The International Monetary Fund has asked government to prioritize resource mobilisation to cover the funding gaps left by donors and the huge shortfalls being reported by the Uganda Revenue Authority.
"There is also a need to pay increased attention to revenue mobilization. Following the recent large shortfall in tax revenue and the risk of reductions in foreign aid, broadening the tax base and improving efficiency in tax administration are more critical than ever," said Ana Lucía Coronel, IMF mission chief and senior resident representative for Uganda, in a statement last week.
She added that government should review existing tax laws and eliminate tax exemptions that have little benefit for production.

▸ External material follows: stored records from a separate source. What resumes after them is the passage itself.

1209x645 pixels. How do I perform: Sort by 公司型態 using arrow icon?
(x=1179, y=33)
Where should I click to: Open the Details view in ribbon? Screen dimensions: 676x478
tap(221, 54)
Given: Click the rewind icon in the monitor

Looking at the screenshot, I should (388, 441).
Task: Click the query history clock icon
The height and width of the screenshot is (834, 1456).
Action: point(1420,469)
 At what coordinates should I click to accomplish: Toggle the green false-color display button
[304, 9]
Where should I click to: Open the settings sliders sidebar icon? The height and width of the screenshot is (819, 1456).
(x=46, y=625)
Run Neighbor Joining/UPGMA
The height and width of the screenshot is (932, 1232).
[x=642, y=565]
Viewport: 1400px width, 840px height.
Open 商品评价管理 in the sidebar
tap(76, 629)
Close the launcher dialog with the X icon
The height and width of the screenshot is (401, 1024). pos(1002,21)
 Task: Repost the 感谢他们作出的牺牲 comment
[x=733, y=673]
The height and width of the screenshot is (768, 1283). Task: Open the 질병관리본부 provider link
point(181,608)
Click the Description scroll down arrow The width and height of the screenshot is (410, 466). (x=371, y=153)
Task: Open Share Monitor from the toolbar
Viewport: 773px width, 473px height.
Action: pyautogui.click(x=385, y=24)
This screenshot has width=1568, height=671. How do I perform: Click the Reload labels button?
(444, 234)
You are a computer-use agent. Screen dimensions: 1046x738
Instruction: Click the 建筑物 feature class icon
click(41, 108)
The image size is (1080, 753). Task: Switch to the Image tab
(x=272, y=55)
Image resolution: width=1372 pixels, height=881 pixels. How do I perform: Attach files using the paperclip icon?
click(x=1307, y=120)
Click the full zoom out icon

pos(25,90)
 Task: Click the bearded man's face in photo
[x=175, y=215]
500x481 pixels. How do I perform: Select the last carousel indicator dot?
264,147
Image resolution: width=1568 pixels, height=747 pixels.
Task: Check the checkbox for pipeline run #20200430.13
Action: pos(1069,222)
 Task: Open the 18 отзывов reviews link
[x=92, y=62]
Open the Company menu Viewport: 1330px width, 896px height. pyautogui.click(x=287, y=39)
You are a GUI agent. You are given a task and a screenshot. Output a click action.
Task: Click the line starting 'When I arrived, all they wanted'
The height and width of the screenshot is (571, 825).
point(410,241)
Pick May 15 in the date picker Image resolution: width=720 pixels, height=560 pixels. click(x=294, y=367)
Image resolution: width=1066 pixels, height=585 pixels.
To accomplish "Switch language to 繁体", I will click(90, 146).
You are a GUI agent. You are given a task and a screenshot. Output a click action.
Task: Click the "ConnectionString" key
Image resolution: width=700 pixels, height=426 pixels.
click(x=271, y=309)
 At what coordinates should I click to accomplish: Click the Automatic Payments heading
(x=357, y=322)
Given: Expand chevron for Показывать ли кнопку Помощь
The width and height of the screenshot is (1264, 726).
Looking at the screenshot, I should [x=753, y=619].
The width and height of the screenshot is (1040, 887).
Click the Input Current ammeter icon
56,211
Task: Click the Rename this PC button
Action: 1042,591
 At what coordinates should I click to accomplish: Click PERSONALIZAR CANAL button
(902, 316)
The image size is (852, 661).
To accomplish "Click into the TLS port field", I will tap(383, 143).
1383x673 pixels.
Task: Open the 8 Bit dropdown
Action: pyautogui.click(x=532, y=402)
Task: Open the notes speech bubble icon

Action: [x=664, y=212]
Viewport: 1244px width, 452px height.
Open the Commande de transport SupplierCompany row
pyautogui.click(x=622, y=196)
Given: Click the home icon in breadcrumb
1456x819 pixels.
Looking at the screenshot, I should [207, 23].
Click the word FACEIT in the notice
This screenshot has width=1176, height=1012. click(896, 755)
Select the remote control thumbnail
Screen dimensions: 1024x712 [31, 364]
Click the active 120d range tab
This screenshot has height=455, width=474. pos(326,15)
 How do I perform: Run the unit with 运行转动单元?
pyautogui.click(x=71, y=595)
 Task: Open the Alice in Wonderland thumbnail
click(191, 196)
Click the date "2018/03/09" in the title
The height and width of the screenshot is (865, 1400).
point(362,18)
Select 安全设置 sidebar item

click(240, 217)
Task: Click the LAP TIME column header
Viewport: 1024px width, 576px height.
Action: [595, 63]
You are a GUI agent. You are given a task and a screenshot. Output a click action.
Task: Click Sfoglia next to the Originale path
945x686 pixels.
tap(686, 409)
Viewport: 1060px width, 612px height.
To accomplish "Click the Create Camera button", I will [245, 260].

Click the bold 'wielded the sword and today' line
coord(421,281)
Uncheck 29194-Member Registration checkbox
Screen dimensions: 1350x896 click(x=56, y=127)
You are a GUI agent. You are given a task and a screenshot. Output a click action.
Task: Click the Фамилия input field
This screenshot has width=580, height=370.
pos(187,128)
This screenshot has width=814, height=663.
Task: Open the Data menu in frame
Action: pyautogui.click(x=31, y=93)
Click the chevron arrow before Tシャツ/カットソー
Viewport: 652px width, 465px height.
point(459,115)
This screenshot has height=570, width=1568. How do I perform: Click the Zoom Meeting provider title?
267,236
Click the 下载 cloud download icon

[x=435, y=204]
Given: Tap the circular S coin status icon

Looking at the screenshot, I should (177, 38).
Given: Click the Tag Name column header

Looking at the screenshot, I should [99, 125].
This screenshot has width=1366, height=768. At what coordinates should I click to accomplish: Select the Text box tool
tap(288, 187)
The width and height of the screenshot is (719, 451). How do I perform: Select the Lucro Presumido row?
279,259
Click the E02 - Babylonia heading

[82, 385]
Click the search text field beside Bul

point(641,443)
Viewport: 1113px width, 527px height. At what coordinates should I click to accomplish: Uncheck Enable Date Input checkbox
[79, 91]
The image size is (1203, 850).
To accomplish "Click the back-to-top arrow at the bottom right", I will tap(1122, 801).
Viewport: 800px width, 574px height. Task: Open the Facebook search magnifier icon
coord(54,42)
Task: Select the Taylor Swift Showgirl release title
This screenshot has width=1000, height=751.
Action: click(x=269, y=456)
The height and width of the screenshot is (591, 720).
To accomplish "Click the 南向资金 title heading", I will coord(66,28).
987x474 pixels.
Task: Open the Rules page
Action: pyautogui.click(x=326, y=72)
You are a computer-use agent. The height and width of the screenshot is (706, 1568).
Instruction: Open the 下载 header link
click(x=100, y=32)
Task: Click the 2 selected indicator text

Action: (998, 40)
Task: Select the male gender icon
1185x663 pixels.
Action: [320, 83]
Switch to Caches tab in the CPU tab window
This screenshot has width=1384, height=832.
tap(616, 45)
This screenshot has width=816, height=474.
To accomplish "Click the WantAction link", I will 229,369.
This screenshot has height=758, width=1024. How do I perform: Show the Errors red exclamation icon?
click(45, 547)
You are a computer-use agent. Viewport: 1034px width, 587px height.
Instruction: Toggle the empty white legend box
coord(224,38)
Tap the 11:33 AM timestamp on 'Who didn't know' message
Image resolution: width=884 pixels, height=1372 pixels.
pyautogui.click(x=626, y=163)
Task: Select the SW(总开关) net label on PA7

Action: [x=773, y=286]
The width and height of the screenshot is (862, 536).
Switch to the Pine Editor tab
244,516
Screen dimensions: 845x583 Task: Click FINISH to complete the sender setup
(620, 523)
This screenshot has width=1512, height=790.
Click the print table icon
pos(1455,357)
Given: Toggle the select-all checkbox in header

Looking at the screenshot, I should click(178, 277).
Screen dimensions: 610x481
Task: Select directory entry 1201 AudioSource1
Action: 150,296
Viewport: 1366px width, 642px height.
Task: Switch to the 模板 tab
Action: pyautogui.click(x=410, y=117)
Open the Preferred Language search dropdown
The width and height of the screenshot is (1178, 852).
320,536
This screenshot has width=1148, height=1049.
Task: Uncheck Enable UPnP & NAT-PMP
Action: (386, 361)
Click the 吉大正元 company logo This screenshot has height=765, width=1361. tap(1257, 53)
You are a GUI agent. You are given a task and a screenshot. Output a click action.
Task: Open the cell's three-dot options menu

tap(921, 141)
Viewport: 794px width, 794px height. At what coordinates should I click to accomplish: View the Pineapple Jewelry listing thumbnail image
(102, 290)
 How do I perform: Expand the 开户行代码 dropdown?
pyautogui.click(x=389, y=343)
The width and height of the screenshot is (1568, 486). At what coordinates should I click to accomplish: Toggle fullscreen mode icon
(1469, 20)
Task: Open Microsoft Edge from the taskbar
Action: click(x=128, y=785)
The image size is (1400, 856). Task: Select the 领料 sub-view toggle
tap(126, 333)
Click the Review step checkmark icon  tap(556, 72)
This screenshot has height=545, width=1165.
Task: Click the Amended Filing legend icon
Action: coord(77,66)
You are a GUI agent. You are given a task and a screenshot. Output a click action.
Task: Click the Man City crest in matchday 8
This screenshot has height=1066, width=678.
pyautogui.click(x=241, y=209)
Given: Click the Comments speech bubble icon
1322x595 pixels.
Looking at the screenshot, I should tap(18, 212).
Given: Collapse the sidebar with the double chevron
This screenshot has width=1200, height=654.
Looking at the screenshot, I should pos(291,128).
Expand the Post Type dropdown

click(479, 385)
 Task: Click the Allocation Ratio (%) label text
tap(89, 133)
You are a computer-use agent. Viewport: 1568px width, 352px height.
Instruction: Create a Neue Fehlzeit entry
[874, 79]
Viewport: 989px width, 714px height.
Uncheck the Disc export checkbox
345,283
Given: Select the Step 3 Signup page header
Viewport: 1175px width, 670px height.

"Efforts should also centre on strongly enforcing compliance by all taxpayers," Coronel said.
URA's shortfall is expected to be above Shs 300bn this financial year, which could limit the amount of resources available for the next fiscal year. The tax body depends on big corporations to close tax gaps. And when companies make losses or drops in profit, as many did in 2013, tax revenue is hurt.
The ministry of Finance has warned that resources for the 2014/15 budget might not be that different from what was available when the budget was read in June last year. Coronel issued a statement after the IMF completed its Policy Support Instrument (PSI) review of the country.
The IMF's framework for PSIs is designed for low-income countries that may not need, or want, IMF financial assistance, but still seek IMF advice, monitoring and endorsement of their policies.
PSIs are voluntary.
Coronel applauded the ongoing issuance of national identity cards, saying they could support the government's efforts to achieve the long-awaited plan to raise Ugandan tax revenue and bring it closer to regional standards of about 16 per cent of Gross Domestic Product.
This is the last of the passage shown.